One may very well experience odd meteorological occurrences in other parts of the world. Certainly, every mountain climber has a story of the clear sky that suddenly turned dark, but nowhere else in the world is the natural environment so richly and poetically interpreted. Nowhere else can you learn to interact with landscape via a culture that still seeks to honor even natural threat with a certain dignity and grace. Nowhere else do the lines separating nature and culture so seamlessly dissolve.
TravelTuva believes that encouraging tourist visitation to heritage sites and sites of particular natural beauty in Tuva will help protect Tuvan natural and cultural richness. While we do not believe that Tuvan culture is static and homogenous, we do believe much of rural Tuvan culture is identifiably unique and–because of mass urbanization in Siberia and other forces accompanying globalization–Tuvan cultures are substantively under threat of dramatic change. Along with our Tuvan partners, we claim that a loss of Tuvan cultural practices diminishes the world’s cultural richness, a process–well documented and undeniably accompanying our rapidly changing, globalized economy–that we hope we can help offset, if even in a small way.
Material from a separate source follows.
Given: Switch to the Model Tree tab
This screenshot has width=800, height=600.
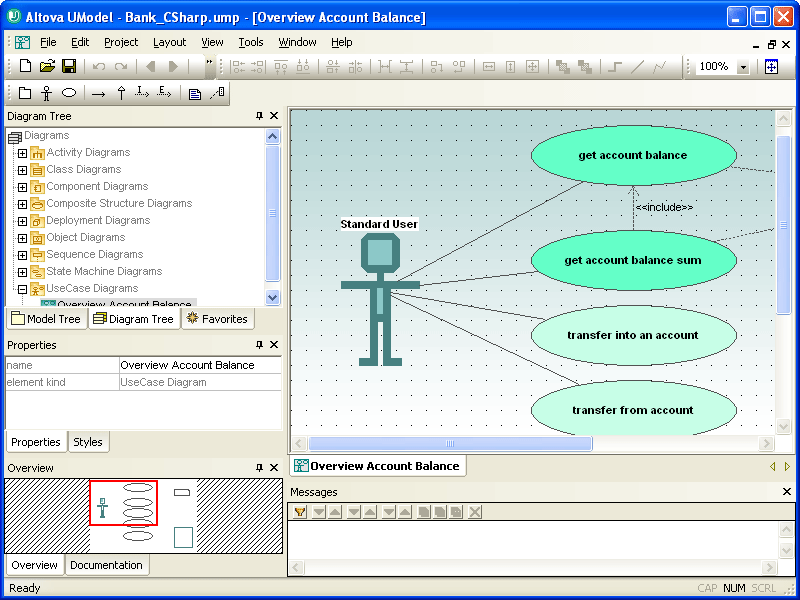Looking at the screenshot, I should [x=45, y=319].
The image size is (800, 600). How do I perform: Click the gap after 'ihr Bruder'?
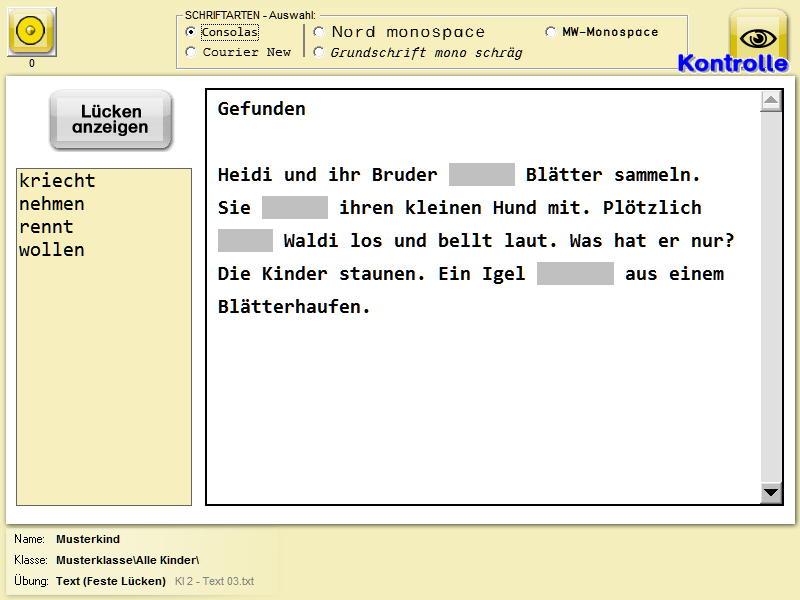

In addition, we believe assisting Tuvans in the protection of their natural and cultural richness helps TravelTuva clients perceive Russia as a far more complicated, culturally diverse country vis-à-vis the typical stereotype of Russian blizzard-white frigidity. TravelTuva believes that disarming and undermining the 20th century’s legacy of fear, misinformation, and suspicion between Russians and Americans begins with education and cultural exchange between Russians and Americans of the everyday. While such a lofty goal may ring idealistic, TravelTuva’s successful tours prove that many of the typical stereotypes of Russia and Siberia melt away as Americans and Russians meet face-to-face and share stories of grounded, daily life. Further, when American clients explore nature with Tuvan tour guides or work with Tuvan musicians during TravelTuva sponsored cultural exchange events, entirely new perceptions of what it means to be Russian or American emerge–for both Tuvan hosts and American visitors–proving that tourism and cultural exchange can lead to greater international understanding and innovative cross-cultural collaboration.